WORKING DATA>

((

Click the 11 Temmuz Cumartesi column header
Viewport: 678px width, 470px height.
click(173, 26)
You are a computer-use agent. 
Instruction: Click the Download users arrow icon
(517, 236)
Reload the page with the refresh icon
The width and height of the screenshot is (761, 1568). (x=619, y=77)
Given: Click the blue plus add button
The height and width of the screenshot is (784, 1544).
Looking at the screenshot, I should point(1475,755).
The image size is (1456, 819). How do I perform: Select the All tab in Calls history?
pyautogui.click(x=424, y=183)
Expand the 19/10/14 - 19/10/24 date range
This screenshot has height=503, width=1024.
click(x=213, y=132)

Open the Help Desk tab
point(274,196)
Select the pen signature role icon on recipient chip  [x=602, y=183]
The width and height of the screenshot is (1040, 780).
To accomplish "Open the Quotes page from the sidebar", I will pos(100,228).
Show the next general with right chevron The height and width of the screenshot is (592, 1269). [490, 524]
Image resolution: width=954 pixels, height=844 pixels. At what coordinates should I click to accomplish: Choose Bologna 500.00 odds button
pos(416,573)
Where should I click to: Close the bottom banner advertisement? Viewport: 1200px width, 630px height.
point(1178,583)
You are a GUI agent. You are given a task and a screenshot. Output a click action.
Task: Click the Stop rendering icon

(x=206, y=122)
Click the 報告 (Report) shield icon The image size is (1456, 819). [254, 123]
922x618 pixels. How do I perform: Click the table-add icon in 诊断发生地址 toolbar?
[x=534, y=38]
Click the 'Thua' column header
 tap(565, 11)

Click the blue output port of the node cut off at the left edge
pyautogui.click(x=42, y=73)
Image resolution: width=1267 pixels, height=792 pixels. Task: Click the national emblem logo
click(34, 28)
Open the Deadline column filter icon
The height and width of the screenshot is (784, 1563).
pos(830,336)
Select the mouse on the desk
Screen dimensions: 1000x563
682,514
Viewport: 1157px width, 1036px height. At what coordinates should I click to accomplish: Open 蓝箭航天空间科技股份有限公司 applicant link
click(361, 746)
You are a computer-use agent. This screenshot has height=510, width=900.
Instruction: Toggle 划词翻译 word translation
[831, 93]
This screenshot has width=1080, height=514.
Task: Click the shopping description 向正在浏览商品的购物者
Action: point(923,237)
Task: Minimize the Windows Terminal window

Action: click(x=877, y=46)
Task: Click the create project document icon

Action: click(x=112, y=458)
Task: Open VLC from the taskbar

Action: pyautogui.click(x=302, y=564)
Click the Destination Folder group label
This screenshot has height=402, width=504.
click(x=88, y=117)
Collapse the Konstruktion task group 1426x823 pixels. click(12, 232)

))

WHAT IS EXPECTED> Rewrite all of the material above, replacing "column header" with "column heading" and leaving everything else unchanged.

WRITTEN ANSWER>
Click the 11 Temmuz Cumartesi column heading
Viewport: 678px width, 470px height.
click(173, 26)
You are a computer-use agent. 
Instruction: Click the Download users arrow icon
(517, 236)
Reload the page with the refresh icon
The width and height of the screenshot is (761, 1568). (x=619, y=77)
Given: Click the blue plus add button
The height and width of the screenshot is (784, 1544).
Looking at the screenshot, I should point(1475,755).
The image size is (1456, 819). How do I perform: Select the All tab in Calls history?
pyautogui.click(x=424, y=183)
Expand the 19/10/14 - 19/10/24 date range
This screenshot has height=503, width=1024.
click(x=213, y=132)

Open the Help Desk tab
point(274,196)
Select the pen signature role icon on recipient chip  [x=602, y=183]
The width and height of the screenshot is (1040, 780).
To accomplish "Open the Quotes page from the sidebar", I will pos(100,228).
Show the next general with right chevron The height and width of the screenshot is (592, 1269). [490, 524]
Image resolution: width=954 pixels, height=844 pixels. At what coordinates should I click to accomplish: Choose Bologna 500.00 odds button
pos(416,573)
Where should I click to: Close the bottom banner advertisement? Viewport: 1200px width, 630px height.
point(1178,583)
You are a GUI agent. You are given a task and a screenshot. Output a click action.
Task: Click the Stop rendering icon

(x=206, y=122)
Click the 報告 (Report) shield icon The image size is (1456, 819). [254, 123]
922x618 pixels. How do I perform: Click the table-add icon in 诊断发生地址 toolbar?
[x=534, y=38]
Click the 'Thua' column heading
 tap(565, 11)

Click the blue output port of the node cut off at the left edge
pyautogui.click(x=42, y=73)
Image resolution: width=1267 pixels, height=792 pixels. Task: Click the national emblem logo
click(34, 28)
Open the Deadline column filter icon
The height and width of the screenshot is (784, 1563).
pos(830,336)
Select the mouse on the desk
Screen dimensions: 1000x563
682,514
Viewport: 1157px width, 1036px height. At what coordinates should I click to accomplish: Open 蓝箭航天空间科技股份有限公司 applicant link
click(361, 746)
You are a computer-use agent. This screenshot has height=510, width=900.
Instruction: Toggle 划词翻译 word translation
[831, 93]
This screenshot has width=1080, height=514.
Task: Click the shopping description 向正在浏览商品的购物者
Action: point(923,237)
Task: Minimize the Windows Terminal window

Action: click(x=877, y=46)
Task: Click the create project document icon

Action: click(x=112, y=458)
Task: Open VLC from the taskbar

Action: pyautogui.click(x=302, y=564)
Click the Destination Folder group label
This screenshot has height=402, width=504.
click(x=88, y=117)
Collapse the Konstruktion task group 1426x823 pixels. click(12, 232)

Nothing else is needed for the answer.